## EXERCISE DIRECTIONS
Below are some records; output exactly the lines from the line with "You are a computer-use agent. 644x280 pixels." to the line with "Task: Open the LUT menu on the toolbar", both ends kept, and nothing more.

(Stored data entries)
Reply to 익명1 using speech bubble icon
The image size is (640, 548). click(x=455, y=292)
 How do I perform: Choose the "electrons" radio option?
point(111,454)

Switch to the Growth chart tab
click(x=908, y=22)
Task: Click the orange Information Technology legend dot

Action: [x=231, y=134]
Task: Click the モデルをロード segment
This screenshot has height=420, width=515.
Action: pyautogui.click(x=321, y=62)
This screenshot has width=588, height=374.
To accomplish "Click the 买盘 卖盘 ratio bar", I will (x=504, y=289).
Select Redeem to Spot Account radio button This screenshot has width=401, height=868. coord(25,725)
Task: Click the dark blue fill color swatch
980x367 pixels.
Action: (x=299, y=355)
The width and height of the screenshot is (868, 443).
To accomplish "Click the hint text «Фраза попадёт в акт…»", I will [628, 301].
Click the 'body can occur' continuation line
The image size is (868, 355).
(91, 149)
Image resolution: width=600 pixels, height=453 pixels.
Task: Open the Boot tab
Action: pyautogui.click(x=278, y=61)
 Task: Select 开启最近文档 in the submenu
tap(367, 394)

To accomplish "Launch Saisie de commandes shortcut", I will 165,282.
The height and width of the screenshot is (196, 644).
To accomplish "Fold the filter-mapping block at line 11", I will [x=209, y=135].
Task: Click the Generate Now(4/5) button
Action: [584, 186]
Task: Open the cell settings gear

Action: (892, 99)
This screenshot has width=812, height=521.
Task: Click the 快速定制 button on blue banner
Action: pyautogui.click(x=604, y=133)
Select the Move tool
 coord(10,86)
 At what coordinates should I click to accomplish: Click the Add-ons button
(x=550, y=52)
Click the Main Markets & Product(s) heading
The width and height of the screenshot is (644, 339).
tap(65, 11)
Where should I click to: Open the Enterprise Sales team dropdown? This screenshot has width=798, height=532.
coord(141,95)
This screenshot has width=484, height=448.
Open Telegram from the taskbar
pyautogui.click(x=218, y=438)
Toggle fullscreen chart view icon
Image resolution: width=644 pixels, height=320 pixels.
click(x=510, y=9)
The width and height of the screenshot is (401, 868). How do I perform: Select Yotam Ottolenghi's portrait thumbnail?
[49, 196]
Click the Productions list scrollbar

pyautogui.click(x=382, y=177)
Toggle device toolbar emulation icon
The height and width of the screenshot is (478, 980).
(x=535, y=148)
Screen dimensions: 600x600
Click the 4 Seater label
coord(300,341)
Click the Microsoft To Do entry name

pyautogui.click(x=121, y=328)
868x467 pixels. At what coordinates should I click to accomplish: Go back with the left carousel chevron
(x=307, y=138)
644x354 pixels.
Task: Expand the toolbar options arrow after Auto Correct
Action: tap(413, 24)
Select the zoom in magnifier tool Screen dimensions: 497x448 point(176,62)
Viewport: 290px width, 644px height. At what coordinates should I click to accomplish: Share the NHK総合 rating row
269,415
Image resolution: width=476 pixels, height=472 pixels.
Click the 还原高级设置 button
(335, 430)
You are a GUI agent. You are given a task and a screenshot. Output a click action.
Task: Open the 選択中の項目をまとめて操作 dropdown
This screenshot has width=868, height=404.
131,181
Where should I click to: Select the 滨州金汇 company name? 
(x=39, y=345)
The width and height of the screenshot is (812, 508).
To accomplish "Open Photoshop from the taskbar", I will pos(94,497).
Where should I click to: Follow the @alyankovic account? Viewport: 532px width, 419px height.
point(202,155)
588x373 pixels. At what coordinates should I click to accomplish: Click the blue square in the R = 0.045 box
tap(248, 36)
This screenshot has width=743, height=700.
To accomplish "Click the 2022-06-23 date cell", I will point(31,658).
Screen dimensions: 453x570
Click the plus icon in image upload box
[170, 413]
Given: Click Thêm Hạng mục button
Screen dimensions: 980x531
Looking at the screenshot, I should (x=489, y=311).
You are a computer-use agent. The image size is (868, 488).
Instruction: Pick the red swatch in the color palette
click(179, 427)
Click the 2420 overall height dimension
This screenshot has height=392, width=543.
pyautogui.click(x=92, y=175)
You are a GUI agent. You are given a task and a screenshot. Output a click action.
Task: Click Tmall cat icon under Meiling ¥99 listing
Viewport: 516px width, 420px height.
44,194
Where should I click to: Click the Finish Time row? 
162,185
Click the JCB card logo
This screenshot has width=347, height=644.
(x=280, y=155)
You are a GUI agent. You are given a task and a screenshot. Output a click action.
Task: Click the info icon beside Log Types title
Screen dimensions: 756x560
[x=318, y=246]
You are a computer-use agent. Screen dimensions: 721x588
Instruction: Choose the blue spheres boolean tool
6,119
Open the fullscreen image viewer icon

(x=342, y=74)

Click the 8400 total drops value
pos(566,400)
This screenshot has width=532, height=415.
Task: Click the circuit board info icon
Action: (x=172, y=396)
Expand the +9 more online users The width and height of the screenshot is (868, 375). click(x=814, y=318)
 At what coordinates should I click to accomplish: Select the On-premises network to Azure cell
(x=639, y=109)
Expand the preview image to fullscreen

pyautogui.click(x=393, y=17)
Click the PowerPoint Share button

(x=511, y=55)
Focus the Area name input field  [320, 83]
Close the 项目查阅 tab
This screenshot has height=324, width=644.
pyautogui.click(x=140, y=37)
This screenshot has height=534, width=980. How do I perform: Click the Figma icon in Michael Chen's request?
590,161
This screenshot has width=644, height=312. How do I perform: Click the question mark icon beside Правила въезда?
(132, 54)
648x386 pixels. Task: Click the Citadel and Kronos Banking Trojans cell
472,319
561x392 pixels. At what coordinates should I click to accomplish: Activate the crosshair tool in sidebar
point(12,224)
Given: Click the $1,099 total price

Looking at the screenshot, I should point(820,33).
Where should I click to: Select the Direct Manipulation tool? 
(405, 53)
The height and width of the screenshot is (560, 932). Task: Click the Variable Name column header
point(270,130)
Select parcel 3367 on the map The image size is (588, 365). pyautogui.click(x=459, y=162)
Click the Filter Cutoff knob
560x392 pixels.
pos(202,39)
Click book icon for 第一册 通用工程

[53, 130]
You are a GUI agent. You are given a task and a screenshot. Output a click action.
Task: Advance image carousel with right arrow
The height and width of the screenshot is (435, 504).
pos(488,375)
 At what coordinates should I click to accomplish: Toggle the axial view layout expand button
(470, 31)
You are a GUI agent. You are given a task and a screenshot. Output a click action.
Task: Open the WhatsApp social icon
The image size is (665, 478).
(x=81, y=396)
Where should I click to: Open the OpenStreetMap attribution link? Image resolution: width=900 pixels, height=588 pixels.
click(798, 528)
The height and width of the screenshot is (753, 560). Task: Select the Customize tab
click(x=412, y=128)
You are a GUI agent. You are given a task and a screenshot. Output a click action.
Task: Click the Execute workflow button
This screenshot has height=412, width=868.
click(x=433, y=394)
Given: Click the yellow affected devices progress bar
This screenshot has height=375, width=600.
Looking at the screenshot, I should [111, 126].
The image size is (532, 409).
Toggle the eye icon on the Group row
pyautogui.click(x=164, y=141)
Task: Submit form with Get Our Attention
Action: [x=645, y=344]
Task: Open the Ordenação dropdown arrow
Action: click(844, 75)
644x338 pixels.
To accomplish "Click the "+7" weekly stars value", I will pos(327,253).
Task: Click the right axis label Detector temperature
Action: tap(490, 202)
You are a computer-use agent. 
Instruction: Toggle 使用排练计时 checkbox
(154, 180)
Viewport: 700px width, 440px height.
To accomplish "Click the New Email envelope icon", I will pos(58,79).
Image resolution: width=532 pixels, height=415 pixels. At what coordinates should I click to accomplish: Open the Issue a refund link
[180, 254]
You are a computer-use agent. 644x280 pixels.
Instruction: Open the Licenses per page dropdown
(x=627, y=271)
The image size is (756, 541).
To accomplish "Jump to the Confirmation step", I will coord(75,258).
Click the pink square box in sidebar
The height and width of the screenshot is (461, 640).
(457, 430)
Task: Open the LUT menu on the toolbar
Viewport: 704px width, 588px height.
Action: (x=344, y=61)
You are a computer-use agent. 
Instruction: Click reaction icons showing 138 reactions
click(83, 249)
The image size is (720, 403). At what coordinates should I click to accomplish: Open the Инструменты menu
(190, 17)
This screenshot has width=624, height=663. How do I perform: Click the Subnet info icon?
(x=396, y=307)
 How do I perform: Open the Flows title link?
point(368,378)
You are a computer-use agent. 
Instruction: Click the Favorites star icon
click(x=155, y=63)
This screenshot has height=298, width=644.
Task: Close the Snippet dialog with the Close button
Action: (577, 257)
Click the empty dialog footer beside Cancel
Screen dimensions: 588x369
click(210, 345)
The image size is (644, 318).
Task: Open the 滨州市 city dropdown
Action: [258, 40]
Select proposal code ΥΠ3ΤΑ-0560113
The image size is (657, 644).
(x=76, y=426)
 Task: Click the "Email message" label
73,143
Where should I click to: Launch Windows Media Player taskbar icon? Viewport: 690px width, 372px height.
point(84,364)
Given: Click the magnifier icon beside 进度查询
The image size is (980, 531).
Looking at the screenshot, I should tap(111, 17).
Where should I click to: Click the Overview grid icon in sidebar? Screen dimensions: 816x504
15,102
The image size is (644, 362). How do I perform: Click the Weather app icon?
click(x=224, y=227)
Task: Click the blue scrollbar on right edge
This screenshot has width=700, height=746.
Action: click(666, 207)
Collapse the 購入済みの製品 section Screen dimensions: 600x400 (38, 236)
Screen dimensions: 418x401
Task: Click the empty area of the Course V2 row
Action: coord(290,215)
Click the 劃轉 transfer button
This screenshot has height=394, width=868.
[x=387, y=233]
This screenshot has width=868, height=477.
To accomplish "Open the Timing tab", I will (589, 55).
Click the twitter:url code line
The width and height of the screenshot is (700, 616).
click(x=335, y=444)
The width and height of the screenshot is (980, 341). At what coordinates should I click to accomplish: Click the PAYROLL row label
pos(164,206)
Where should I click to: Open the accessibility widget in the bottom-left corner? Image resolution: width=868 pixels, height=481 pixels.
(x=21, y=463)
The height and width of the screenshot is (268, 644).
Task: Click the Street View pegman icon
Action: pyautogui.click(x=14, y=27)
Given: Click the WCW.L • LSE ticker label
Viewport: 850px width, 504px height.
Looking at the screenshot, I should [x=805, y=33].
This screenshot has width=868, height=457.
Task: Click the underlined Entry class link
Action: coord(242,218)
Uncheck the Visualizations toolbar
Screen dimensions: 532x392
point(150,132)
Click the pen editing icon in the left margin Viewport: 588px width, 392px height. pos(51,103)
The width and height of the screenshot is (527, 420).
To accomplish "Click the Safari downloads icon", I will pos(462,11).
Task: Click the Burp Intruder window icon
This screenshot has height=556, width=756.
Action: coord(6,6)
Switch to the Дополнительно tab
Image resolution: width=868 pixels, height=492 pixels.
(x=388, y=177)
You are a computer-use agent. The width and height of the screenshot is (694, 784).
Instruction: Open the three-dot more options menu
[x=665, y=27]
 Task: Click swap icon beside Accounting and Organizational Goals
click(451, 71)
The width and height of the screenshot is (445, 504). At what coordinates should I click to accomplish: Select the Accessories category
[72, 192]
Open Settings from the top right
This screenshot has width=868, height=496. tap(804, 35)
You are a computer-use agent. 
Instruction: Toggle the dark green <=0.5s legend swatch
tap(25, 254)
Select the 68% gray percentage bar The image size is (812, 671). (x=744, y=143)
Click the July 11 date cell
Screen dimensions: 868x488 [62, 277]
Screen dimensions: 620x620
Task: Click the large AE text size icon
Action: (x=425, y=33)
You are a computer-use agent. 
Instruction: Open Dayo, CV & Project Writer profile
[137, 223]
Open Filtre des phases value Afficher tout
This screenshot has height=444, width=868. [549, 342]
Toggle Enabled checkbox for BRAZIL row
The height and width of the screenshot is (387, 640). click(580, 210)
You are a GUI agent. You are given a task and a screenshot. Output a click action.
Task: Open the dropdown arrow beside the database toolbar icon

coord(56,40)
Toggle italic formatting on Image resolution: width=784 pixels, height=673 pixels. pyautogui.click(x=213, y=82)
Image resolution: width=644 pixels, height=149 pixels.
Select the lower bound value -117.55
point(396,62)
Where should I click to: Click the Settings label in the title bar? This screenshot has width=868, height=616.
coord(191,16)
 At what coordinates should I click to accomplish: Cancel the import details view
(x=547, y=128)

## ANSWER TO THE PROBLEM
You are a computer-use agent. 644x280 pixels.
Instruction: Open the Licenses per page dropdown
(x=627, y=271)
The image size is (756, 541).
To accomplish "Jump to the Confirmation step", I will coord(75,258).
Click the pink square box in sidebar
The height and width of the screenshot is (461, 640).
(457, 430)
Task: Open the LUT menu on the toolbar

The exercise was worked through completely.